Irwin disagrees with those who acknowledge the errors in Said’s evidence but still believe that his book ‘deserves praise and attention because of the subsequent debate and research it has provoked’. In his view, ‘the value of a debate that is based on a fantasy version of past history and scholarship is not obvious.’ Certainly, humanistic arguments cannot and should not stand in the absence of real evidence any more than scientific ones should: consider Martin Bernal’s Black Athena, whose contentions about Greek origins, critics have shown, hinge on such error and misinterpretation that they are fundamentally insupportable. By contrast, Irwin’s factual corrections, however salutary, do not so much knock down the theoretical claims of Orientalism as chip away at single bricks.

They also do nothing to discount the fertility of Orientalism for other academics. The most thought-provoking works it has inspired have not blindly accepted Said’s propositions, but have expanded and modified them. (The title of a recent issue of Critical Inquiry devoted to Said, ‘Continuing the Conversation’, nicely captures the spirit of his ongoing influence.) Irwin has no truck with efforts to ‘“negotiate the Other”, “reinvent alterity” and suchlike enterprises’ pursued by post-colonialist literary critics; and it is easy to mock their sometimes convoluted prose. It is far less easy, however, to dismiss their impact in replacing Said’s now outdated binary conception of Otherness with richer analyses of hybridity and identities. Another group loosely influenced by Said, the ‘subaltern studies’ collective (associated with the Delhi-based journal of that title), has complicated Said’s portrayal of the power of colonisers by exploring ‘dominance without hegemony’, and by revealing the subaltern’s ability to speak between the lines of colonial discourse. And scholars of colonial South Asia, in particular, have used Said’s work to look in detail at such topics as the construction of colonial knowledge, the reification of religious and racial categories, and the administrative practices of the state. Some have even pursued research into traditional Orientalists (Jones and his ilk) of the sort Irwin undertakes here. In the end, the best testament to how influential Orientalism has been is how passé it now seems. It is hard to imagine that any serious scholar in the humanities or social sciences today would embrace it wholesale – in part for reasons Irwin suggests, but in part also because so many of its insights have been absorbed, developed and in some ways surpassed.

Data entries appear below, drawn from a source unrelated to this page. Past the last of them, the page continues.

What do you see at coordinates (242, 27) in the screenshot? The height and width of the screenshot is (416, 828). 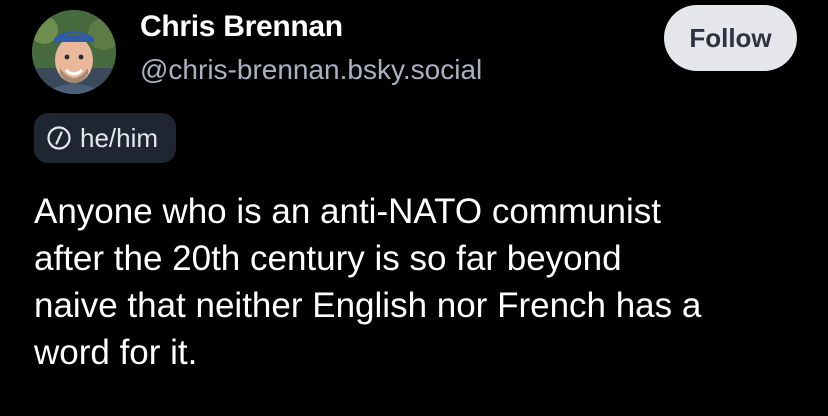 I see `author-display-name: Chris Brennan` at bounding box center [242, 27].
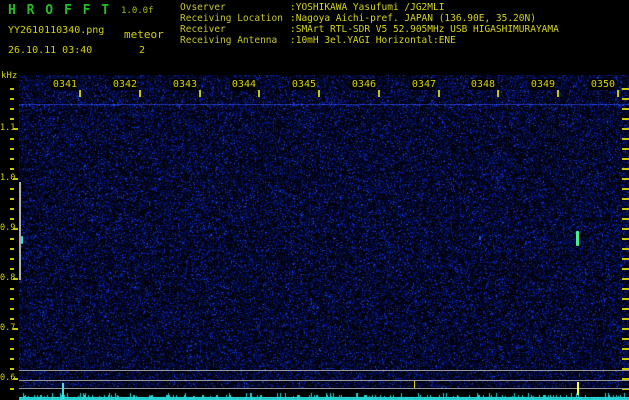  I want to click on noise-floor-spike, so click(63, 391).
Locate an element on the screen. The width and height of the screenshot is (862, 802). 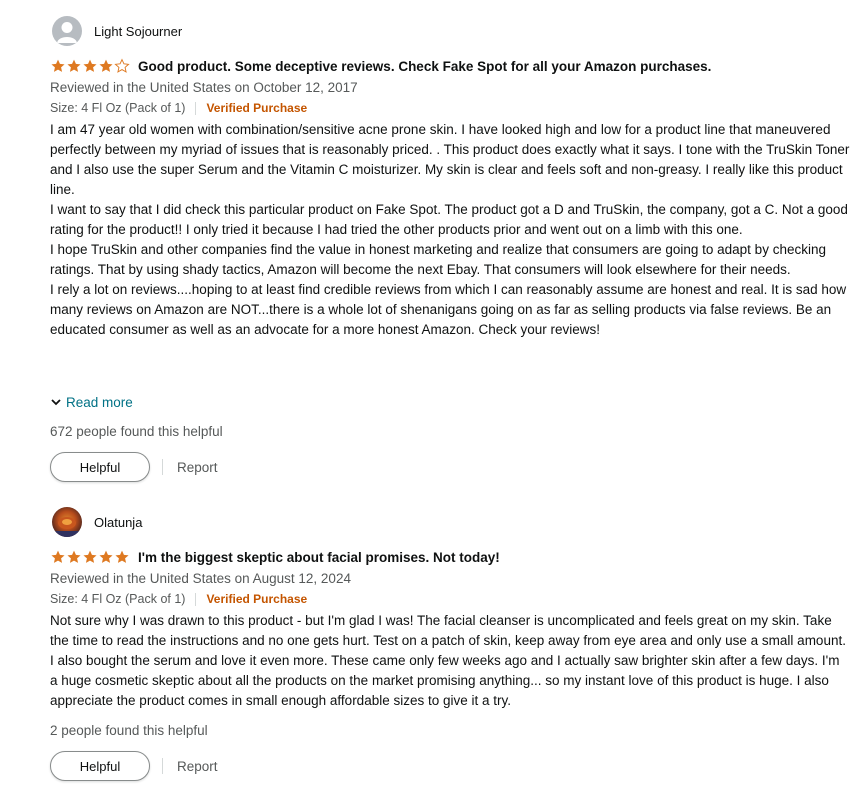
person-silhouette-icon is located at coordinates (67, 32).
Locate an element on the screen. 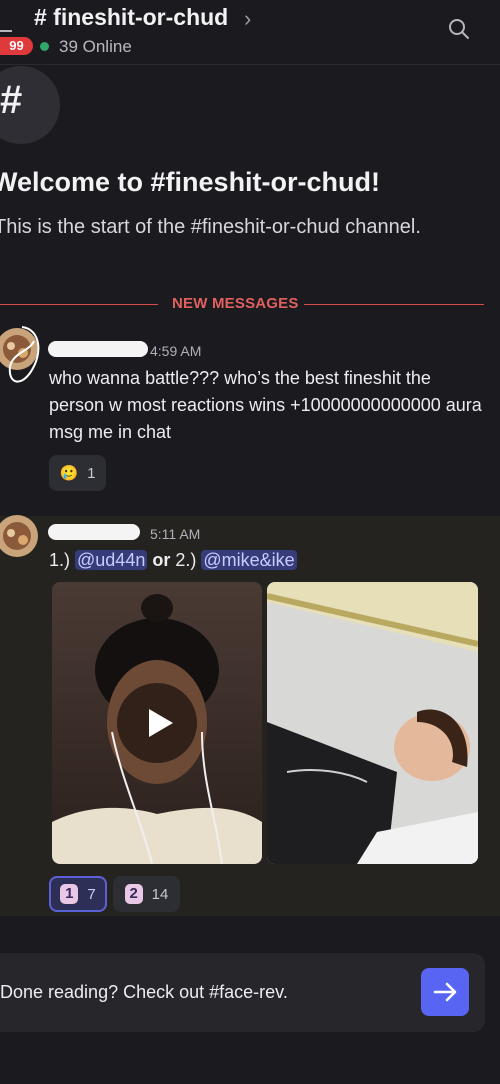  reaction-chip: 🥲 1 is located at coordinates (78, 473).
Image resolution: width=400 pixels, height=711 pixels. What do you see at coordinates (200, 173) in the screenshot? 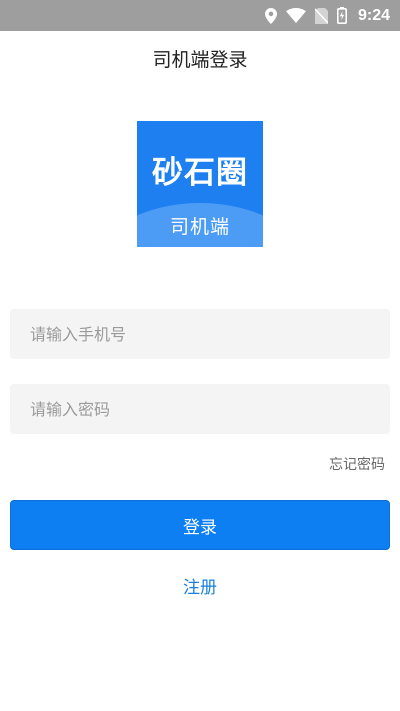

Surely Said’s most enduring legacy has been to embed in a rising generation of Western scholars, many of whom are now contemporaries of Orientalism itself, the awareness that their work has political substance and ramifications, whether or not it might appear to be political a priori. Said wanted to break down what he saw as a false ‘distinction between pure and political knowledge’. Does that mean facts do not exist, or that evidence does not matter? Certainly not. But it does mean that scholars ought to be aware of the circumstances governing the kind of knowledge they produce and circulate. An American tourist of average means can visit the library of Tamegroute, scrutinise the manuscripts and come home with stories and snapshots, while the custodians of such repositories can almost certainly not afford trips abroad, are even less likely to be able to obtain Western visas, and could not under any plausible circumstances participate in Western scholarly discourse. So thank goodness for Orientalists like those profiled by Irwin, who have sought to reach across cultural divides and understand languages, histories and faiths other than their own. But thank goodness too for Orientalism, which has helped make scholars more conscious of the sources of their own perspectives and privileges in the first place.